Depois de fazer 'beicinho' para Flávio, Faria Lima se curva à força eleitoral do bolsonarismo e o convida para palestras
25/08/2026 às 15:05 Opinião
'A Faria Lima já começou a marcar jantares para ouvir Flávio Bolsonaro a partir do fim desse mês de agosto'.
A frase não é minha, mas sim do arauto da esquerda, o colunista do jornal O GLOBO, Lauro Jardim. Nada é por acaso essa nota provavelmente foi aprovada pelas agencias milionárias de comunicação que assessoram as corretoras, fundos e bancos de investimentos que se aglomeram na famosa avenida paulistana.
Se você não conhece o conceito de ‘farialimer’, imagine o ex-governador João Dória com pulôver nos ombros, roupas de grife e um belo sapatenis. Eles também têm profundo desprezo pelo interior do país, apesar de adorarem os bilhões de dólares que o agronegócio gera.
Em 2022, o setor financeiro, os bilionários brasileiros (com poucas exceções com Luciano Hang) e toda a Faria Lima apoiou Lula em massa. Quem não se lembra do banqueiro Armínio Fraga declarando à Folha de SP “sonhei que o Lula será moderado”. Agora com a economia do país em frangalhos, empresas falindo e demissões aos milhares, o mesmo banqueiro diz “estou com medo”.

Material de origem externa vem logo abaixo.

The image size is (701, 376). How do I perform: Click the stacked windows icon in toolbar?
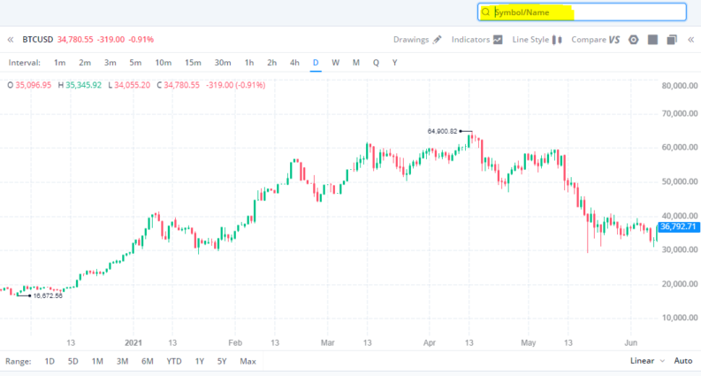click(672, 40)
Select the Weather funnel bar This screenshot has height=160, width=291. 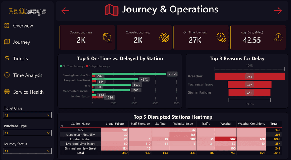tap(250, 76)
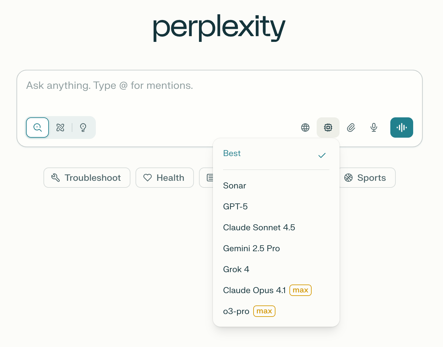
Task: Select the Search mode icon
Action: coord(37,128)
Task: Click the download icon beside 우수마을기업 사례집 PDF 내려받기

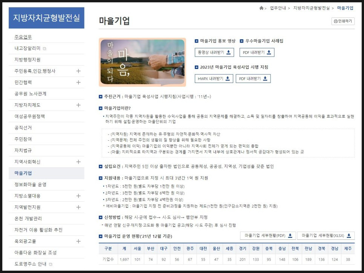Action: click(269, 52)
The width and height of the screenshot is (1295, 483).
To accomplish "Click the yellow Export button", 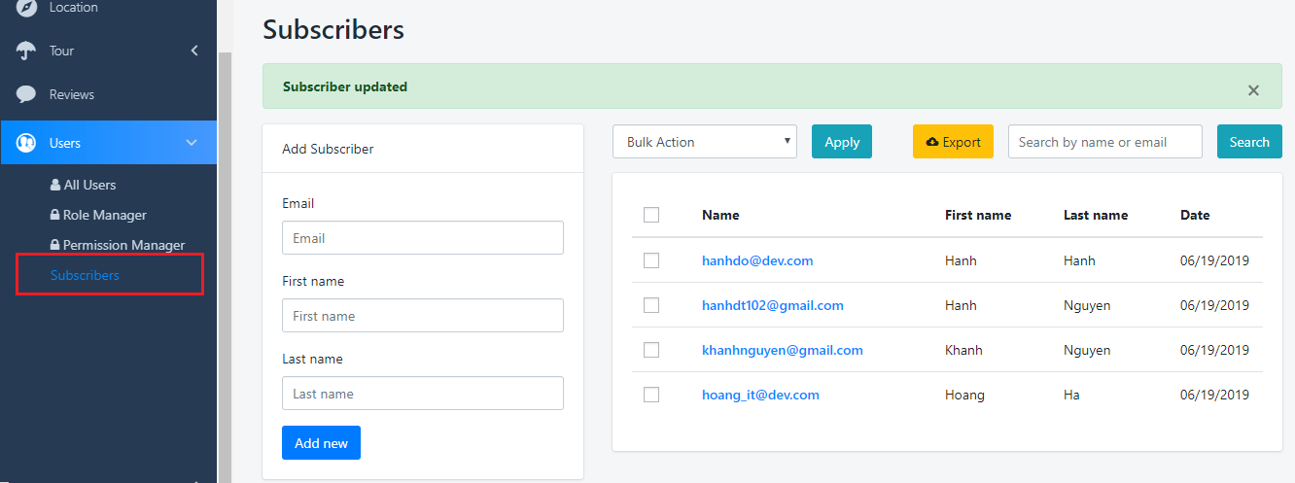I will tap(953, 142).
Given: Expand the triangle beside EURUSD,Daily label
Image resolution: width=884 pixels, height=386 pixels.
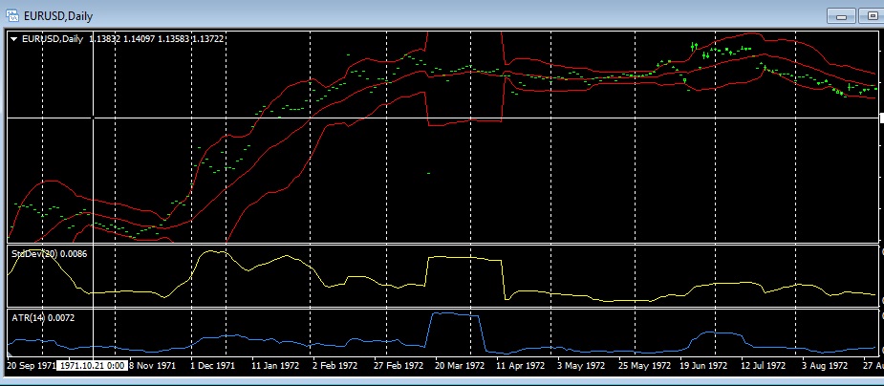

Num primeiro momento, a Faria Lima queira um candidato da 3ª via, um Eduardo Leite ou alguém do outrora PSDB, isso não vai rolar. Depois de festar com Daniel Vorcaro e serem pegos em relações cabulosas com o PCC na Operação Carbono Oculto da Polícia Federal. Atordoados pela bigorna da realidade a Faria Lima, seus executivos e CEOs com cabelos assentados com muito gel reconhecem: Ou elegemos o Flávio Bolsonaro ou iremos todos para o buraco petista. É como diz o ditado:
"O preguiçoso só aprende a nadar quando a água bate nas nádegas..."
Eduardo Negrão
Consultor político e autor de "Terrorismo Global" e "México pecado ao sul do Rio Grande" ambos pela Scortecci Editora.